Fig. 3. ncPRC1 core subunits are bound to both silent and active genes.

(A) Expression analysis of genes located near the indicated PRC1 subunits in control epidermal progenitors. Note higher level of expression in genes bound by ncPRC1 subunits, compared with genes bound by cRPC1 subunits. Gene expression data is presented as FPKM values in box-and-whisker boxplots. Midline, median; box limits, 25th percentile (lower quartile) and 75th percentile (upper quartile); upper whisker, 75th-95th percentile; lower whisker, 5th-25th percentile. (B) Integrative Genomics Viewer (IGV) ChIP-seq and RNA-seq browser views for the indicated markers and genotypes in epidermal progenitors.
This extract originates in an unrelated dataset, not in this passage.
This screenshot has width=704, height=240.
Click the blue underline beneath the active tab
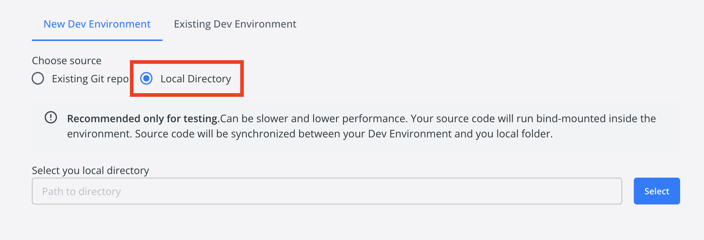pyautogui.click(x=97, y=40)

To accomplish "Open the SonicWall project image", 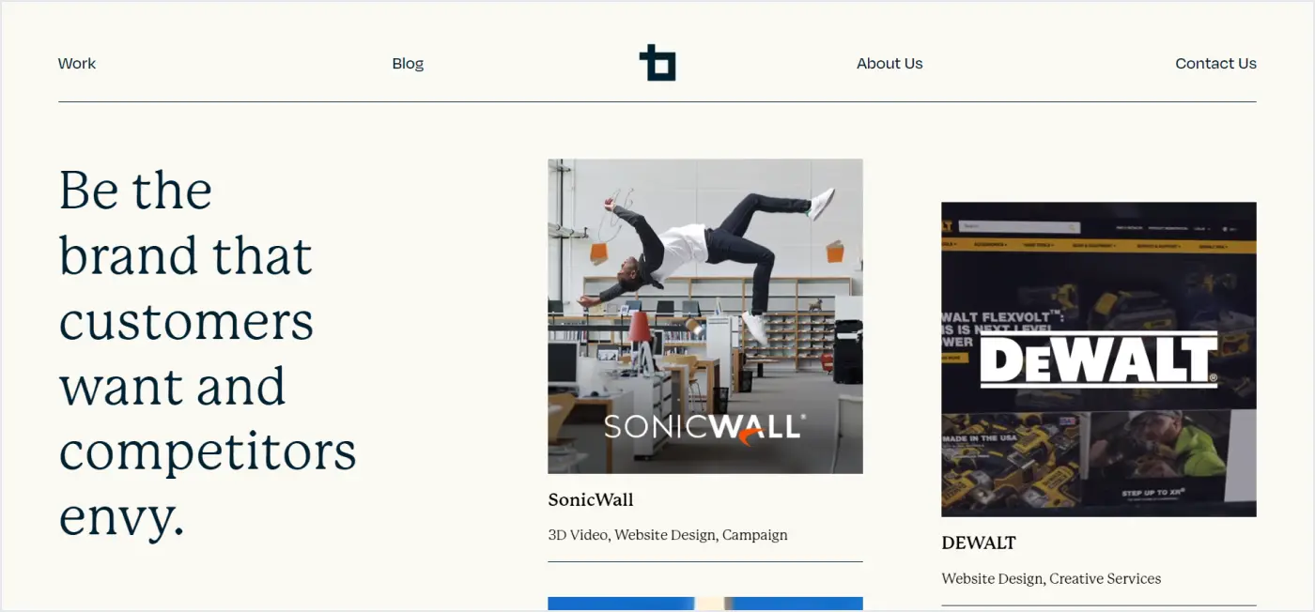I will 705,316.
Note that in active gene bound by ncPRC1 subunits, loss of PRC1-global activity results in downregulation of gene expression, whereas loss of PRC1-catalytic activity or PRC2 does not affect gene expression. Data was obtained from the Gene Expression Omnibus (GEO) database (GSE112460) and was analyzed as previously described.^[21]
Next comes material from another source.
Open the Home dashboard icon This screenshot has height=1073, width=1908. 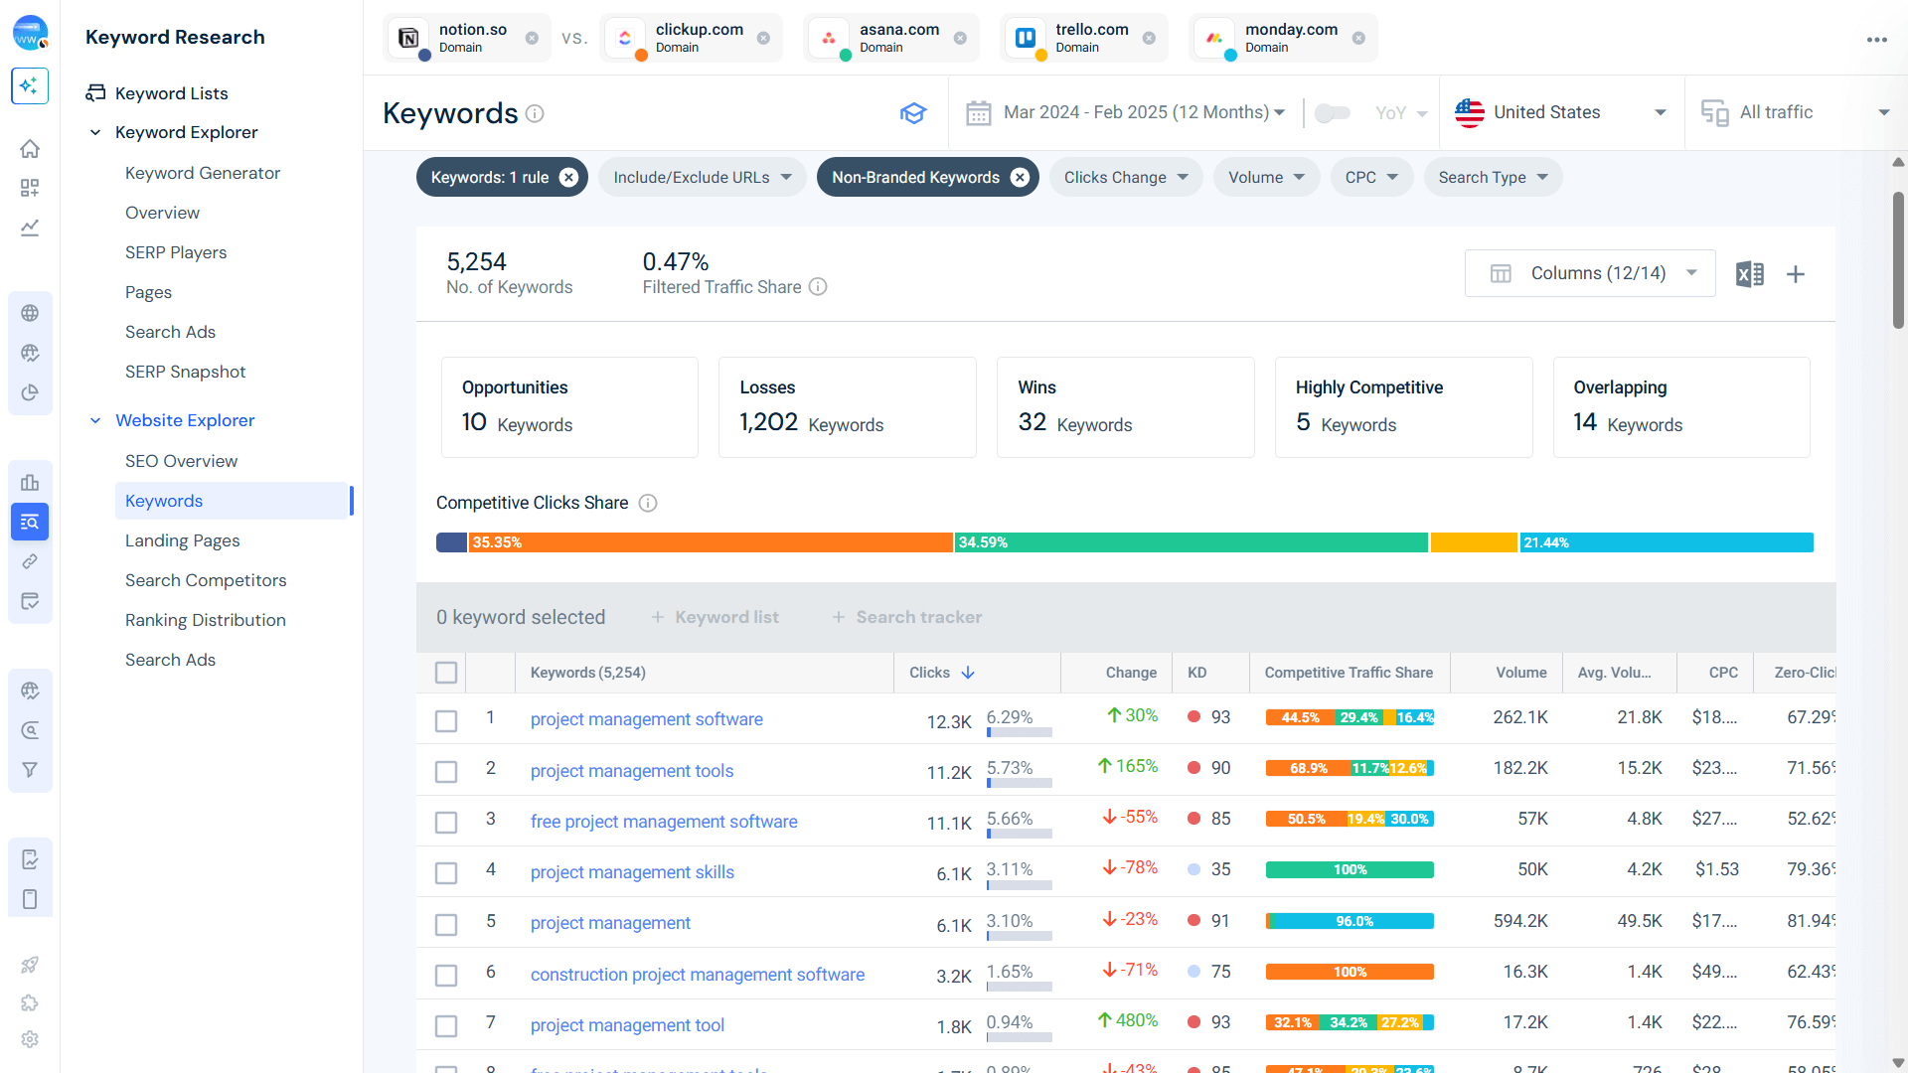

In addition to the suppression of PRC1-catalytic activity and displacement of H2AK119ub deposition from active genes, PRC1-dependent transcriptional activation probably requires additional mechanisms. PRC1 plays an important role in regulating the genomic architecture, securing proper topological promoter-promoter and promoter-enhancer interactions.^[74] Recently, the three-dimensional organization of enhancer-promoter interactions mediated by PRC1 has been shown to be essential for the activation of Meis2 in midbrain during embryonic development.^[88] It is noteworthy that ncPRC1.3 and ncPRC1.5 complexes function to repress Meis2 at the distal forelimb bud,^[89] suggesting that specific interactions with corepressors or coactivators might determine the switch between gene repression and activation by PRC1. Indeed, in the central nervous system, PRC1 interaction with the tissue-specific transcription factor AUTS2 mediates the recruitment of P300 histone acetyltransferase, which in turn activates transcription.^[87] Future studies of tissue-specific PRC1-interacting partners, as well as the dynamic changes in PRC1 accessory subunits composition during cell differentiation, are expected to shed light on the mechanisms by which PRC1 complexes contribute to gene activation.
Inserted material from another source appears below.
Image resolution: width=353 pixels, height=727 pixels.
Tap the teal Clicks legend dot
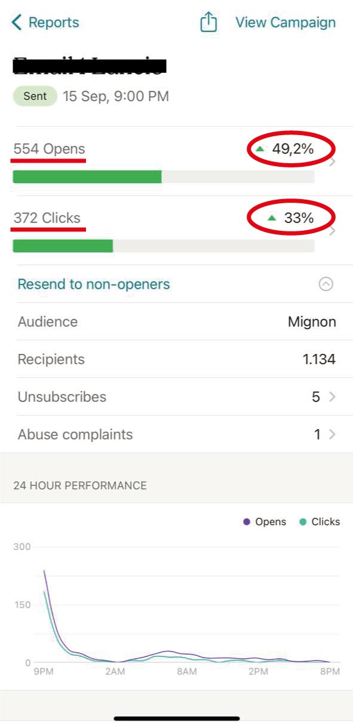303,522
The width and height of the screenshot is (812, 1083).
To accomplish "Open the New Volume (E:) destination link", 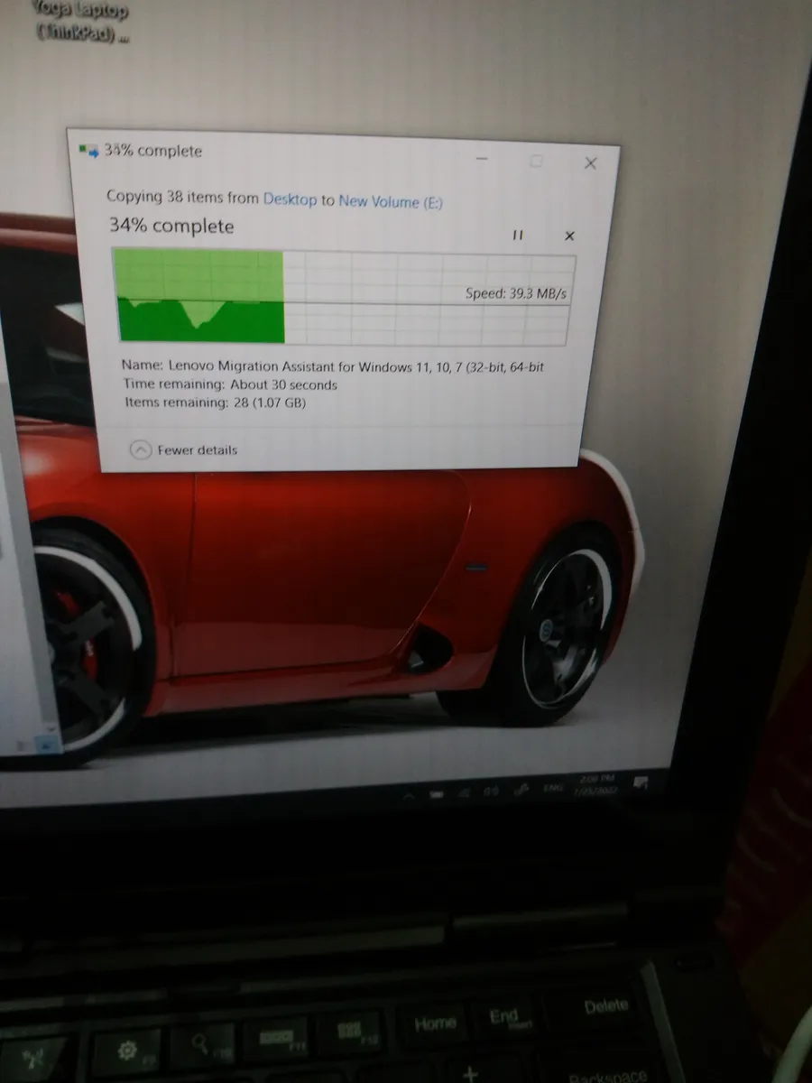I will (391, 201).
7. Concluding remarks and future perspectives

Here we describe some of the recent and exciting findings on PRC1 complexes, stressing the complexity behind Polycomb systems and highlighting our incomplete understanding of the diverse molecular mechanisms by which PRC1 complexes regulate gene expression. PRC1-catalytic activity has recently emerged as a central feature required for Polycomb-mediated transcriptional repression; yet we still do not entirely understand the specific function of PRC1-mediated H2AK119ub in this process. It is currently unclear whether this histone mark has a direct repressive role, or whether it mostly facilitates the recruitment of PRC2 complexes to chromatin. In addition to H2AK119 monoubiquitination, it is possible that PRC1-catalytic activity represses transcription by modifying histone H2A.Z variant^[90] or does so indirectly through the modification of RING1A/B itself and/or other protein substrates.^[91] Finally, the presence of ncPRC1 complexes at active genes is surprising and fascinating, given the view of Polycomb complexes as classical transcriptional repressors. Remarkably, it seems that ncPRC1 complexes are more abundant at active genes compared with their relevant occupancy at silent genes. In some cases, PRC1 complexes attenuate the expression of those active genes, whereas in other cases PRC1 complexes promote the expression of their target genes.^[21] Given the overwhelming diversity in PRC1 complexes and their accessory subunit composition, understanding the dynamic changes in PRC1 complexes composition during transition from silent to active states is warranted. Careful and in-depth dissection of these open questions should increase our knowledge and provide novel insights into the precise functions and mechanisms behind PRC1-mediated transcriptional control.